EV関連投資や自動化ニーズで製造業向けロボット市場は成長、2027年には2兆円規模に:FAニュース(2/2 ページ)
富士経済は製造業向けロボットの世界市場に関する調査結果を発表した。
半導体、電子部品実装向けや協働ロボットの世界市場
半導体、電子部品実装向けロボットは、2022年が中国におけるスマートフォン市場の減速の影響が大きく、市場規模は7536億円で前年比7.4%減となった。特に、電子部品実装向けが大きく伸びた前年からの反動や部材不足の長期化を受けて、需要が落ち込んだ。
2023年もスマートフォン関連の設備投資は抑えられるため、市場は縮小が続くとみられる。中期的には、EVや自動運転の普及に伴う車載電装品の伸びや、5G関連の基地局やサーバといったネットワーク機器関連の需要が増加するため、高速モジュラーマウンターやフリップチップボンダーなどの伸びが期待され、市場拡大が予想される。2027年の市場規模は2022年比で23.1%増の9279億円と見込んだ。
協働ロボットは2022年、製品の認知度や活用方法がユーザーに浸透してきたことや、上位メーカーの大幅な実績増により、市場規模は2021年比28.3%増の1132億円となった。特に、可搬重量20kg〜25kg前後の製品では、パレタイジング用途で人からの置き換えが進み、参入メーカーがラインアップを拡充したことから、市場拡大につながった。

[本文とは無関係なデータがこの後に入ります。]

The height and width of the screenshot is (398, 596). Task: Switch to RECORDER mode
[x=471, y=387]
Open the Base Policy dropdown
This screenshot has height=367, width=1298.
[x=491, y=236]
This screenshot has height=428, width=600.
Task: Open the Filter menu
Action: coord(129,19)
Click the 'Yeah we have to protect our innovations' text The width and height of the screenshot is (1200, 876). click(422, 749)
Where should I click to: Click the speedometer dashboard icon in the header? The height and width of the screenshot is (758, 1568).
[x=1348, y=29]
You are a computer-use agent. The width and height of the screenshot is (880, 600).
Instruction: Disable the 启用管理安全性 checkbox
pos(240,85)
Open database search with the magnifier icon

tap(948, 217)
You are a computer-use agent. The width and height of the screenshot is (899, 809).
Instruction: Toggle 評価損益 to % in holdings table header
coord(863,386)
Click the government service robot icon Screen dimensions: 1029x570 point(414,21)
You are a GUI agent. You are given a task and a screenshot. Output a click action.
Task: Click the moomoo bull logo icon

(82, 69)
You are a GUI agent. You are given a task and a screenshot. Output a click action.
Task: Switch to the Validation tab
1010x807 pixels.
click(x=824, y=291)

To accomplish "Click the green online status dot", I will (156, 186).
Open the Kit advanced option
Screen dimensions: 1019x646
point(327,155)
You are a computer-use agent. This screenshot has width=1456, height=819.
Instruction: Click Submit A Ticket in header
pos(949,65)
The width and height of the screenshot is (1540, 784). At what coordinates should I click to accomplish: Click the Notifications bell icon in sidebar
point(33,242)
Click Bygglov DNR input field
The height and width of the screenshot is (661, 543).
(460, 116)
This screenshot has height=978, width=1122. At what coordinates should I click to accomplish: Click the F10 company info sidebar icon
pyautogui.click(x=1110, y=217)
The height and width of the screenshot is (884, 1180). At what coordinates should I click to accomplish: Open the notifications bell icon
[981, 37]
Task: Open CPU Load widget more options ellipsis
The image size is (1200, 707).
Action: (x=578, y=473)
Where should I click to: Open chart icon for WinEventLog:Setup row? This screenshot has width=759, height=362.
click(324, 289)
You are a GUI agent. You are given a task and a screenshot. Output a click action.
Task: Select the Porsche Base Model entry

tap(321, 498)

今後は、ハンドリングや検査工程だけでなく、安全柵を用いないパレタイジングなどの用途もさらに普及するとみられる。中国メーカーなど、参入メーカーの増加による選択肢の広がりや、人件費の高騰、自動化、省人化ニーズが高まっているASEANなどでの伸びも予想され、2027年の市場規模は2022年比で2.6倍の2889億円への拡大を予測した。
EV関連投資が多関節ロボットやリニア搬送システムをけん引
可搬重量21kg以上で特定用途に特化しない垂直多関節ロボットは2022年、EV関連の設備投資が活況となり、パレタイジング向けに可搬重量25kg前後、車載バッテリー向けに可搬重量50kg以上のロボットの需要が高まったため、中国や米州を中心に市場は拡大した。2021年比で18.3%増の3593億円の市場規模となった。
2023年は、EV関連では引き続き伸びが期待されるが、それ以外の電機、電子関連などで設備投資が縮小しているため、市場は微増にとどまるとみられる。今後は、自動車関連以外への採用開拓を進めることで、さらなる市場拡大が期待されることから、2027年の市場規模は2022年比で38.9%増の4992億円と予想した。
リニアモーターとスライダー、コントローラーなどで構成され、生産ラインの中で対象製品を高速かつ高精度に搬送するリニア搬送システムは2022年、電子部品など部材不足の影響がみられたが、高速かつ高精度で低発じんな搬送が実現できることや、レイアウト変更が容易で自由度の高い生産ライン構築が可能なことから、自動車部品や車載バッテリー、電子部品などの組み立てや搬送工程への普及が進んだ。
また、柔軟な生産ラインへの対応は、多品種少量生産の多い三品業界でも需要増加につながっており、2022年の市場規模は2021年比で10%増の22億円となった。今後は、EV関連の設備投資増加や、三品業界の需要増加を背景に市場が大きく拡大するとみられ、2027年の市場規模は2022年比で3.1倍の68億円になると見る。
FA関連装置に使用される可動用や動力供給用、通信制御用のケーブルを対象するFAケーブル市場は2022年、EV関連の設備投資増加を背景に製造業ロボット向けが伸長した。半導体不足の解消に向けて半導体製造装置向けのウエハー搬送ロボットの需要が増加し、使用されるケーブルが増加したことから、2022年の市場規模は2021年比で16.8%増の222億円へ拡大した。
2023年は、引き続きEV関連の製造業ロボット向けで引き合いが増加するものの、スマートフォン関連やウエハー搬送ロボットの受注の勢いが弱まっているため、市場は微増にとどまるとみられる。中長期的には、製造業ロボット向けの伸びに伴い、市場拡大が予想され、2027年には2022年比で26.1%増の280億円に広がるとした。